Comme d'habitude

Philippe Hollander

Je me lève à 6h30. Je regrette, comme chaque matin, de m'être couché trop tard la veille. Je me douche, prends un café sur le pouce et saute dans ma voiture direction la gare. Sur le quai, des passagers, le visage blême, se croisent sans se dire bonjour. Le train arrive. Il n'est pas bondé, mais chacun défend sa place. Enfin non, pas sa place, mais celle d'à côté. Vas-y que je dépose mon gros sac, ma veste, ma valise, Métro... Tout, plutôt qu'un inconnu à côté de moi. À l'arrivée, Gare du Nord, c'est le rush. De chaque quai descendent des milliers d'employés ou de fonctionnaires, tous plus pressés les uns que les autres. Le couloir est noir de monde et pourtant, personne ne regarde personne. Tous avancent d'un pas décidé vers ses huit heures d'occupation quotidienne. Mais les choses ne vont pas comme d'habitude. Il y a un étranglement. La masse est à l'arrêt. Un attentat ? Un contrôle inopiné des billets ? Non, de jolies hôtesses Danone distribuent des Danio-mmmmmh-c'est-bon-c'est-quoi ? Las, les navetteurs tendent la main pour se saisir du Graal. Toujours pas un regard vers l'autre. Aussitôt agrippée, la barquette file dans un sac sans un merci, sans un mot, sans un son.

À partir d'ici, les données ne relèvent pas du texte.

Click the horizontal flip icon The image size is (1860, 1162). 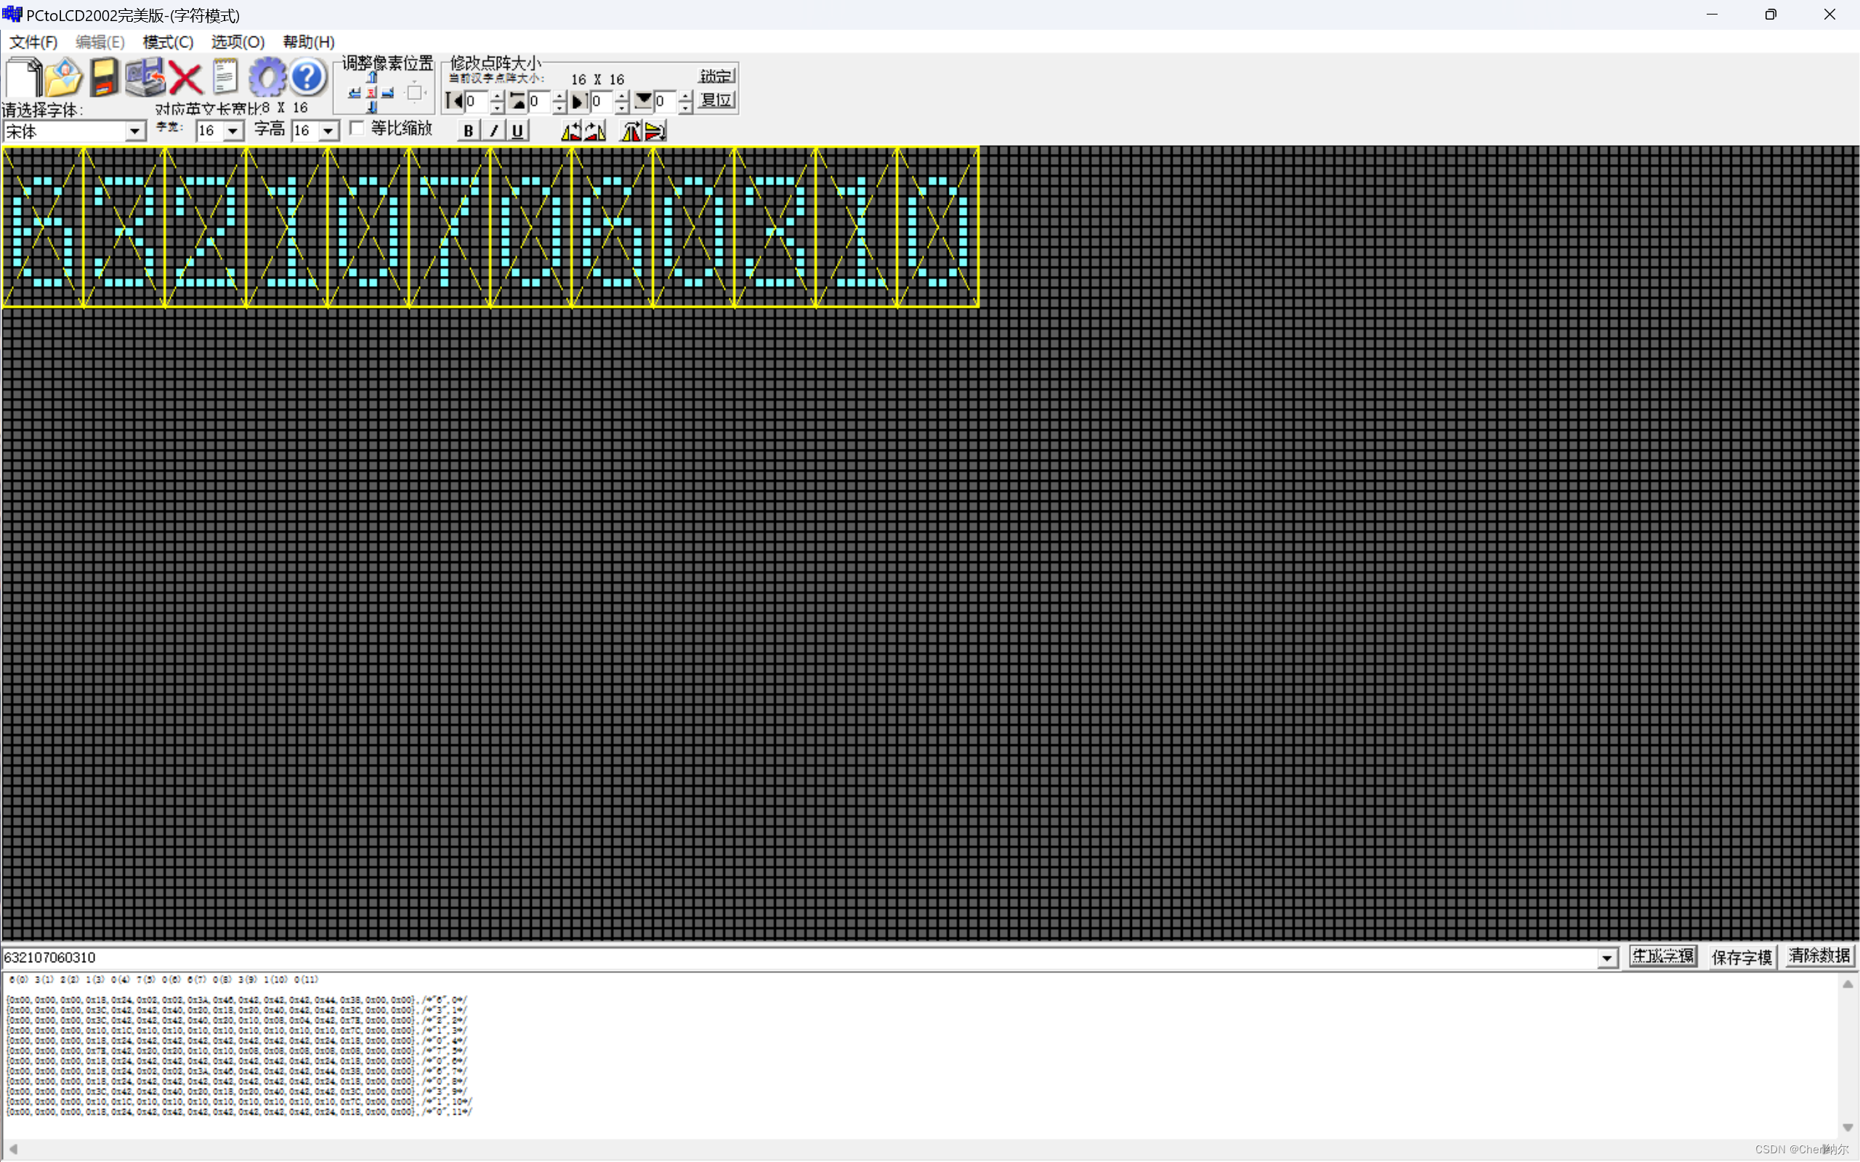coord(630,131)
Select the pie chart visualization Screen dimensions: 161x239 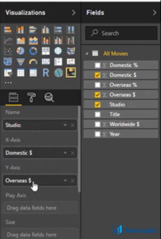(20, 51)
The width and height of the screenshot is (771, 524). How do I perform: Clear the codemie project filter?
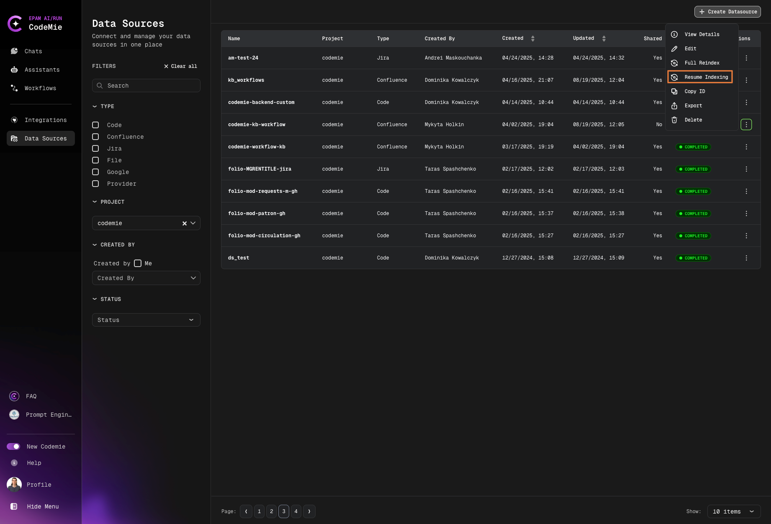tap(184, 223)
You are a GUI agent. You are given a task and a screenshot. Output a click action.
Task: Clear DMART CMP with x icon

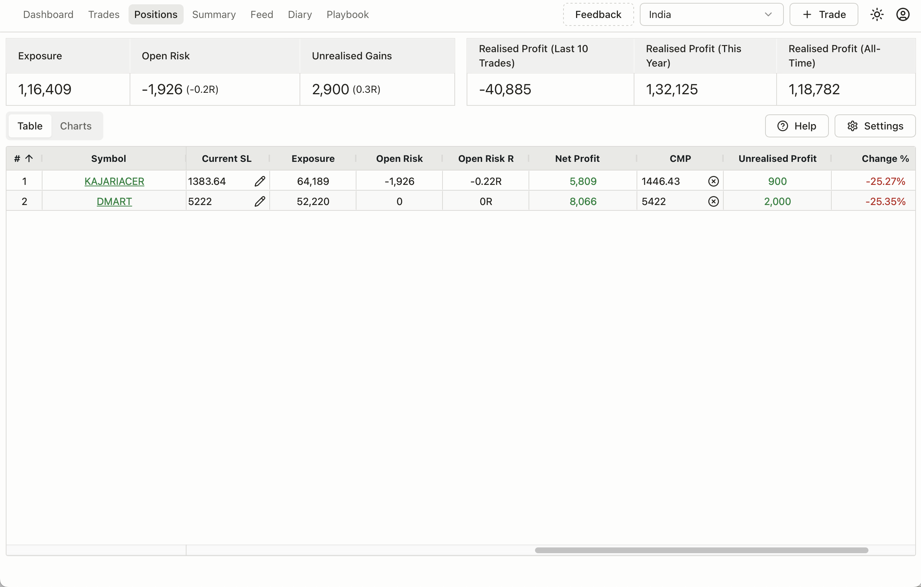(713, 201)
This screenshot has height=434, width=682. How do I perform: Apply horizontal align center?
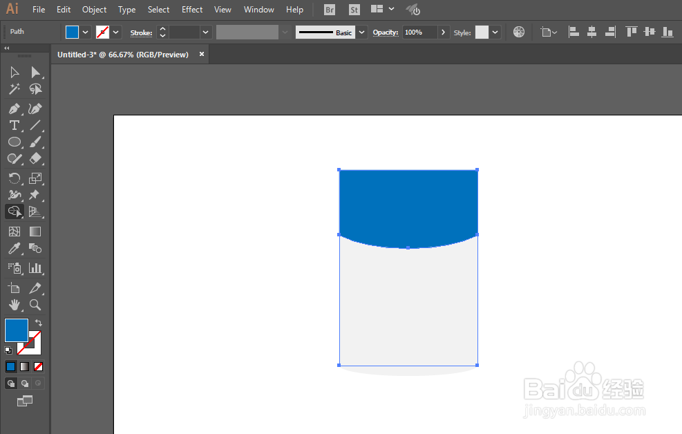[591, 31]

Des dizaines de cartons vides jonchent le sol et le pauvre régisseur essaye de les ramasser sous le regard vide de quelques clodos qui traînent dans le coin. Vite, il faut se remettre en branle pour aller badger à l'entrée du bâtiment parce que chaque seconde compte. Je prends une pause. Je regarde tout cela en me disant que demain, l'agence de Com remettra certainement un joli petit compte-rendu de la fructueuse opération qui sera forcément une réussite. Elle présentera même un petit film de l'opération entrecoupé de plans de badauds filmant la scène avec leur smartphone, preuve irréfutable du succès ! Et tout le monde sera content.

Il n'y a pas de doute, on fait un métier formidable.